For some children, the daily noises and rigors of a standard elementary school classroom can be too much.
They need a soft place to land, and the Hays school district has created that through the STAR program, which stands for Strategic Teaching with Adaptations and Reinforcement.
This program serves children with multiple disabilities, severe autism disorder and high needs who can’t function in the general education classrooms without some intensive support. Three newly modified rooms have been dedicated to the STAR program at Roosevelt Elementary School, and they look a little bit different compared to a standard general education classroom.
“It is the mission of this district to make sure every child has what he or she needs to learn in every classroom every day,” Roosevelt Principal Paula Rice said.
The 21 students at Roosevelt are focusing on daily life skills.

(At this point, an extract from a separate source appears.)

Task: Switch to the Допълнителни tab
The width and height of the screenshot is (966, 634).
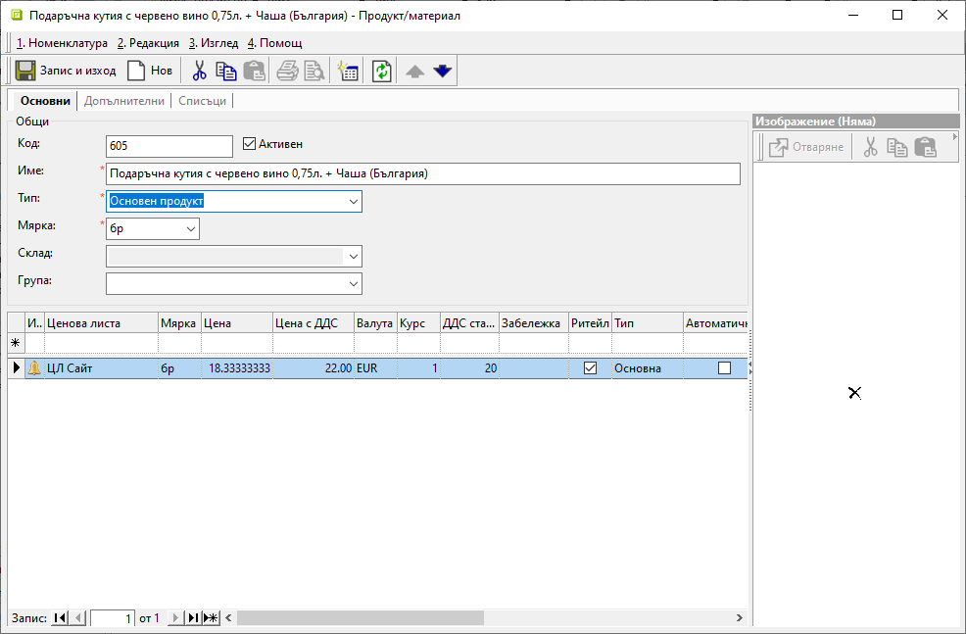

There are 13 adults in that program.
“It is not uncommon for these kiddos to have the social and spacial needs of 10 of their general education peers,” she said.
Three classrooms may seem like a lot of space, she said, but these students have a greater need.

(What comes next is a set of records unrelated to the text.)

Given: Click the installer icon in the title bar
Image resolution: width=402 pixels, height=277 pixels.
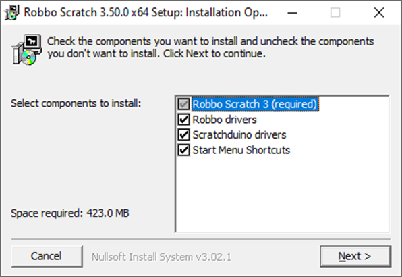Looking at the screenshot, I should coord(11,12).
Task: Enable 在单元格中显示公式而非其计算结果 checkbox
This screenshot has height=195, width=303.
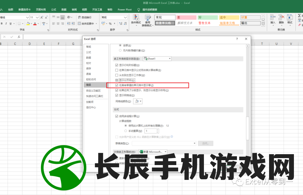Action: (117, 70)
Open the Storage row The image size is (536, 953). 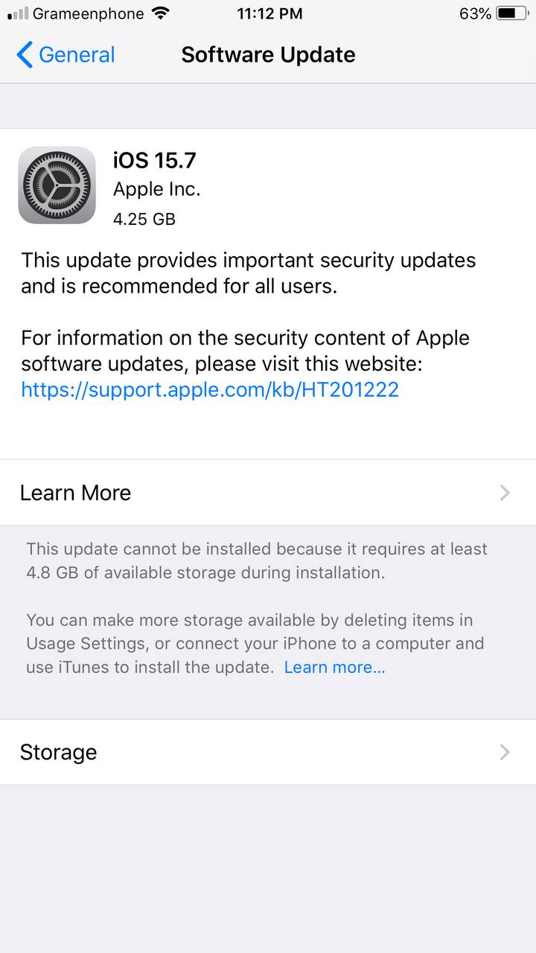pos(268,752)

The special education staff created a video in which the STAR students take viewers on a tour of the STAR classrooms. The video (below) was shown at the school board meeting Monday night.

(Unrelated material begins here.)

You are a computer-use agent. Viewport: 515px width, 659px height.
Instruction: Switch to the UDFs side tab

McDaniel said the school plans to share the video with general education students soon so they can understand these students can learn too.
The closets in these rooms have been turned into break rooms for the children. Some children who have sensory issues need dark quiet spaces, so the school gave them that.
Beans bags have been placed in corners to create reading spaces. There are places to work on reading, math, life skills and communication skills.
It is a place where the special education staff says just in the first 27 days of the school year children have grown.
Lindy McDaniel, special education teacher, said when the special education teachers came to Raj Sharma, director of special education, last school year and asked to build this structured learning program for these K-12 kids, she said she was not sure what she had signed up for.
“As we have moved forward, it has been amazing what these kids have become,” she said,” and they feel part of something.”
These are children who typically do not participate in other youth programs like recreation sports or Boy or Girl Scouts, but they can be a part of the Shining Stars, the special education elementary group.
“I know it may seem like small gains when you see a kid write ‘I can’ and then scribble write, but he is sitting, he is complying, he is participating,” McDaniel said.
A little girl in the video who was using a flip book to communicate had no means to communicate at a functional level before the flip book was introduced to her at the beginning of the school year. She doesn’t have to act out physically because she can communicate, McDaniel said.
Tasha Lang, special education teacher said, “It is the little steps. We always have to tell ourselves it’s the little steps. They are not going to shine overnight. We have to help them shine over the whole year.”
School board member Mandy Fox visited teacher Tasha Lang’s room at Wilson, and she said the new STAR rooms compared to former facilities were wonderful for the children.
Children start in their general education classrooms, but can move to the STAR rooms whenever they need to. Some children stay only minutes in general education, and some students stay all day. The rooms give the students and teachers the flexibility to work on a variety of skills.
Fox encouraged other board members to tour the classrooms.
Rice concluded with a thank you to the staff at Roosevelt, especially to those working in special education.
“As educators we all work very hard all the time, but these ladies really impress me,” she said of the special education teachers. “They are usually up until midnight or 1 o’clock redoing the schedules for every one of their students every single day, and then they are in the office at 5:30, 6 printing them off and getting ready to go every single day.
“They rarely take lunches. They rarely take breaks. It is nonstop from the time the kids get there until they leave, and then they are not done. They do it because they love these kids and they know they can gain.”
Corrected 5:26 p.m. Saturday, Sept. 30, 2017.